• Available records

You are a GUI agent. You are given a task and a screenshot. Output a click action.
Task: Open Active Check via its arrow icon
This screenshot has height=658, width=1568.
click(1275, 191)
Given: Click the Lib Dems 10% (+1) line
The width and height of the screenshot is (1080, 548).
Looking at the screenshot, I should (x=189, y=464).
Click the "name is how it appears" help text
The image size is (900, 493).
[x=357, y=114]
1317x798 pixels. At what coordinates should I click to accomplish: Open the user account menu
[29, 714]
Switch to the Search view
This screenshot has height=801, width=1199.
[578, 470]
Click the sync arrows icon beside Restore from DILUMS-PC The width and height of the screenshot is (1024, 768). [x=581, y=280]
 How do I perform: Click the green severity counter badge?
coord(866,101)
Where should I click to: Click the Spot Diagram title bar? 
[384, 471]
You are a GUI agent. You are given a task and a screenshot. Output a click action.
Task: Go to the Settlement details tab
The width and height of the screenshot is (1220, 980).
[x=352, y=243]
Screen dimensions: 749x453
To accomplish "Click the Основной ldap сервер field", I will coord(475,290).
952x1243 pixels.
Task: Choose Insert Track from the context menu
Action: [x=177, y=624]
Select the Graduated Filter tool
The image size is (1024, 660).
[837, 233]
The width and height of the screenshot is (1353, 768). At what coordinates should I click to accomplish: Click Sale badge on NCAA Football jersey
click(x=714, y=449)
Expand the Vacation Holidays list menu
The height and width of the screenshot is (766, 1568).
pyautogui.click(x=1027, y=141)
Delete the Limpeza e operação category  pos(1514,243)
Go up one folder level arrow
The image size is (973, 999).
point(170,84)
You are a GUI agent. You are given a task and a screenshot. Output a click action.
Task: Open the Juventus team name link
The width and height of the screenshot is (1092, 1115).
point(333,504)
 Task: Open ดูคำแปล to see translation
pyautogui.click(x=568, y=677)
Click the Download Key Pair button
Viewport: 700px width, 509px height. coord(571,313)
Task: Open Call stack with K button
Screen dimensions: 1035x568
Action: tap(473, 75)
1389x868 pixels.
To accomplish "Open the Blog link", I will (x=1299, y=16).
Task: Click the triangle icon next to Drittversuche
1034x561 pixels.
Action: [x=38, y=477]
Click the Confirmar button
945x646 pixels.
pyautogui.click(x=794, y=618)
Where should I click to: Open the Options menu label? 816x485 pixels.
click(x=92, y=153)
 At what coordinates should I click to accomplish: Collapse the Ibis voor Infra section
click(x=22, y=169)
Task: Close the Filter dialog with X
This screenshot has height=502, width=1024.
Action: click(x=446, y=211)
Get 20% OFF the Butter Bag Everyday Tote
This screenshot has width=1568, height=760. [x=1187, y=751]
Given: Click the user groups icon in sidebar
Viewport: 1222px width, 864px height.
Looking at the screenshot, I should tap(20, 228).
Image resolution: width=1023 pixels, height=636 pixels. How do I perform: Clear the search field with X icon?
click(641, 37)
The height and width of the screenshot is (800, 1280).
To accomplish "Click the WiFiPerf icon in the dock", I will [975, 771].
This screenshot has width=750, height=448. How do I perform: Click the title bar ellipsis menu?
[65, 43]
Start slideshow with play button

• Problem description
The lines to return are those in the material above that hold "Filter".

• Response
Select the Graduated Filter tool
Task: Close the Filter dialog with X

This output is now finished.